What you have to do: Take the entries from the start through the line containing "Action: (1153, 623)" and rewrite them with "cloud icon" swapped for "weather icon". Keep everything else identical.

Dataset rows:
# # # # # # #
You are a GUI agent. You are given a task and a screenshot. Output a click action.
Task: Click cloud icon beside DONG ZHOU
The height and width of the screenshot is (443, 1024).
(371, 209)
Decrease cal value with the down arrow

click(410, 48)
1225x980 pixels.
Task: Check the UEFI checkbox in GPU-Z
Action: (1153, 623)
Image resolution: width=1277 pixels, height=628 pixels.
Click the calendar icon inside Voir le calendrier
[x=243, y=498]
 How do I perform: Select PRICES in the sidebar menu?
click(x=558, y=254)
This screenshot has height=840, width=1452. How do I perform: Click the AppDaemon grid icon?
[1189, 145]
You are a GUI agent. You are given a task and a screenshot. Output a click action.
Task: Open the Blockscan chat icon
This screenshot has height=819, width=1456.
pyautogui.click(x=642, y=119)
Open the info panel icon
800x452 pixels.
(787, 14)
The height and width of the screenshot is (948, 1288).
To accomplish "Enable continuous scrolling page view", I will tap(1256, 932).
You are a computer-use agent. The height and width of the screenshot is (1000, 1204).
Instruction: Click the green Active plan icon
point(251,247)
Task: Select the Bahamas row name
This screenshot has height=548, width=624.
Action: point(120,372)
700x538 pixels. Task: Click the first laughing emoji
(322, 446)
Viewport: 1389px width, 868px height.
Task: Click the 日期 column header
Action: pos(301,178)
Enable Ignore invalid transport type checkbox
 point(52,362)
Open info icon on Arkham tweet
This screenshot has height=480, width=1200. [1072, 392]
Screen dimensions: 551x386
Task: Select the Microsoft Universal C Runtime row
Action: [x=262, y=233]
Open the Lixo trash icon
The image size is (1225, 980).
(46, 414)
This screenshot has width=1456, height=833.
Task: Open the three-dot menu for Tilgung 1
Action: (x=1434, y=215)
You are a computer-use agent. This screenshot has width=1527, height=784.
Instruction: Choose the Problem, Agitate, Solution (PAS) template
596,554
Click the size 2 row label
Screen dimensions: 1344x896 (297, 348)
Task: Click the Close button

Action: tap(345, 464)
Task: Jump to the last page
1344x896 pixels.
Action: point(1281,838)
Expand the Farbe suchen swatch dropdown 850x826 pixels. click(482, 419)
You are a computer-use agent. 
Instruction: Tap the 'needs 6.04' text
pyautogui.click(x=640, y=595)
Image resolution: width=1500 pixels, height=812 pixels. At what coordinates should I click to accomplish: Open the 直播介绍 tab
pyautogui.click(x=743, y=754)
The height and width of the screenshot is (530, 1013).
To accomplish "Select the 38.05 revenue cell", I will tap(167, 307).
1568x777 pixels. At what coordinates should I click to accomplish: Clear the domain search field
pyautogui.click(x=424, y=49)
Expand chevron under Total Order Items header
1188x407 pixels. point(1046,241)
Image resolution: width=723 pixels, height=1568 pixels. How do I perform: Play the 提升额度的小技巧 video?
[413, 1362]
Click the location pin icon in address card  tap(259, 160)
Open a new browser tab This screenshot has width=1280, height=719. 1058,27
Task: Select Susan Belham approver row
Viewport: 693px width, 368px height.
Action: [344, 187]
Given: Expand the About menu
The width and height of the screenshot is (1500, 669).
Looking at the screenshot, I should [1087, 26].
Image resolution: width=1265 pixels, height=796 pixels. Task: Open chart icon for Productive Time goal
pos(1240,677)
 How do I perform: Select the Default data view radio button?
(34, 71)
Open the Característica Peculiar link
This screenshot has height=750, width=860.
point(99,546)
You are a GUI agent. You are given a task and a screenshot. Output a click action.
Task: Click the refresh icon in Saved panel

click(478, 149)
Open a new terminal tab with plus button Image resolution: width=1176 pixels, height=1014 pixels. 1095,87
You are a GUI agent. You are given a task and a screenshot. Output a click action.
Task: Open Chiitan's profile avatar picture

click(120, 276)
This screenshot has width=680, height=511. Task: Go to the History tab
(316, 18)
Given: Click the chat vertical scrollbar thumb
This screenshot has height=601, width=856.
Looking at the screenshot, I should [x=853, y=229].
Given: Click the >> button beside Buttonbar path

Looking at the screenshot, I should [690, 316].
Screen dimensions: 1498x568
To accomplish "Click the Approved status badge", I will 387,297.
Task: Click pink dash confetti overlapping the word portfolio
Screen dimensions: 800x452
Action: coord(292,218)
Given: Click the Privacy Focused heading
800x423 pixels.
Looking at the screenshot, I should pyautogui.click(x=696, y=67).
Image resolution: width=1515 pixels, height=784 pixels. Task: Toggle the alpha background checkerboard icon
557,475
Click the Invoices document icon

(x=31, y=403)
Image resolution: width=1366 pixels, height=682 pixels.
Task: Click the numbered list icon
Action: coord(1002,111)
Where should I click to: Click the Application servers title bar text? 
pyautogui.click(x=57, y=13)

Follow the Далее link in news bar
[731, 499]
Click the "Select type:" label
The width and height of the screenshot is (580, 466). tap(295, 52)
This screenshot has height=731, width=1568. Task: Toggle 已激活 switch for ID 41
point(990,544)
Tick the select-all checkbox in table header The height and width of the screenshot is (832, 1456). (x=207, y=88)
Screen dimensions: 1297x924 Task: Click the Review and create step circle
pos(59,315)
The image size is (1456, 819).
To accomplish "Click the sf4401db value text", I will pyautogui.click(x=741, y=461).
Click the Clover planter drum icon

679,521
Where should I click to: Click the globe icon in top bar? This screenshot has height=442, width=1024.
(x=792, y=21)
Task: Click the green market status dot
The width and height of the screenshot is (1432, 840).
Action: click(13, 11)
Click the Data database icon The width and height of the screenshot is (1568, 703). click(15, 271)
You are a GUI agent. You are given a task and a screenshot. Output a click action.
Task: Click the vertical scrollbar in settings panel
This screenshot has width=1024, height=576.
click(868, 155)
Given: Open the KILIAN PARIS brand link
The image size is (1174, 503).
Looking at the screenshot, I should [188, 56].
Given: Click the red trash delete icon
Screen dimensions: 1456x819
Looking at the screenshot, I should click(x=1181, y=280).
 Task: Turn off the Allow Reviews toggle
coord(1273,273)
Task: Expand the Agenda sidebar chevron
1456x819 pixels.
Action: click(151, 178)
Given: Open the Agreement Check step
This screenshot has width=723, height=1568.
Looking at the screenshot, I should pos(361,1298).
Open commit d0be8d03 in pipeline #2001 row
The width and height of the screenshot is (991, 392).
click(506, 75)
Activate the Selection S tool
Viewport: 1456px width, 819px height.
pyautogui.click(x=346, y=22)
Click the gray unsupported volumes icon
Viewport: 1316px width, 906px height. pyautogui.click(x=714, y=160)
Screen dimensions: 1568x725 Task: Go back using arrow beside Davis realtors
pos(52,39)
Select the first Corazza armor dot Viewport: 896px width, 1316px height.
# # # # # # #
Answer below:
You are a GUI agent. You are given a task and a screenshot. Output a click action.
Task: Click weather icon beside DONG ZHOU
The height and width of the screenshot is (443, 1024).
(371, 209)
Decrease cal value with the down arrow

click(410, 48)
1225x980 pixels.
Task: Check the UEFI checkbox in GPU-Z
Action: (1153, 623)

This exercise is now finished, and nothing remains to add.